Usually, rug mats are an ugly biege color. You may search for one that matches your tiles or try for one in black. One thing to consider is writing room. If you cover your entire table with the pad, players cannot roll dice or write on the table, so a smaller pad may be in order. If you opt to cover the whole surface, get some clipboards or other solution to handle a player's need for a table!

Custom PDFs

The e-Adventure Tiles come with a color and non-color version of every game piece. You can print print pages individually. Also, you only get one copy of each tile, so if you want a lot of a given piece, you will need to print that one page over several times. If you have Adobe Acrobat (the full version, not the just the Reader), you can make a custom configuration of pages to print.
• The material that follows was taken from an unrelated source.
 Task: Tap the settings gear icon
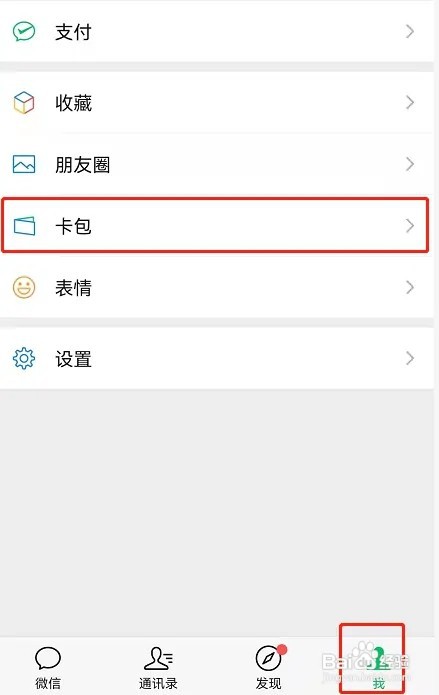click(x=24, y=358)
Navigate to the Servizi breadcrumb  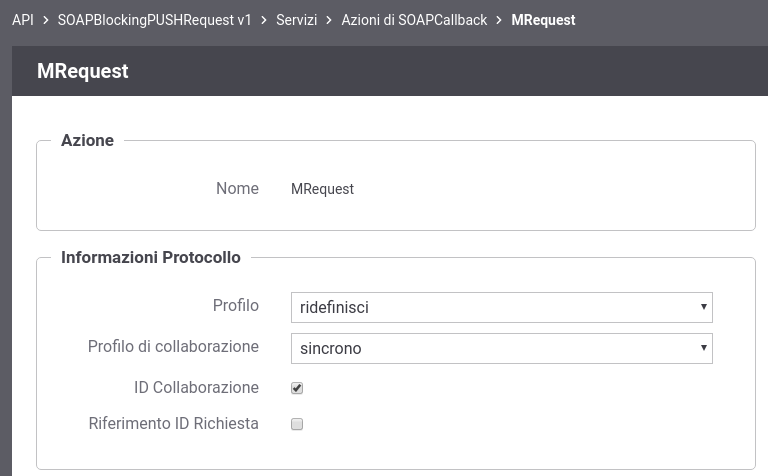[296, 20]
Open an e-Adventure Tile document and extract one page you want to print. Save that one page as a new PDF file. Perhaps something like Sewers_Custom_Print_List.pdf. Now, in the original PDF, extract another page and save it as something like Sewere_temporary.pdf. Go into the first PDF you created and import the second PDF. You know have one PDF that has both the pages you want to print and you have not deleted from or messed up your original e-Adventure Tiles PDF. You can do this over and over until you have one PDF with the all the tiles you want. Maybe you need four corner pieces, two "T" intersections, one "+" intersection, and six straight tunnels. You can extract and import these until they are all in one file, and you can re-print it as many times as you want to continuously expand your collection.

Bonus Tiles

The SkeletonKey Games web site has bonus tiles available for free download for most of their various tile sets. This is a great way to pick up some extra tiles or to test them out and see if they work for you.

Ptolus and Rappan Athuk

SkeletonKey Games did the maps for the Ptolus and Rappan Athuk adventures. If you decide to play these adventures, you can get e-Adventure Tiles that are specifically made to match the adventures. Being able to present your players with full color 2D maps exactly matching the maps in the adventure is a pretty awesome thing. I have not yet run either adventure, but I'm hoping to at some point.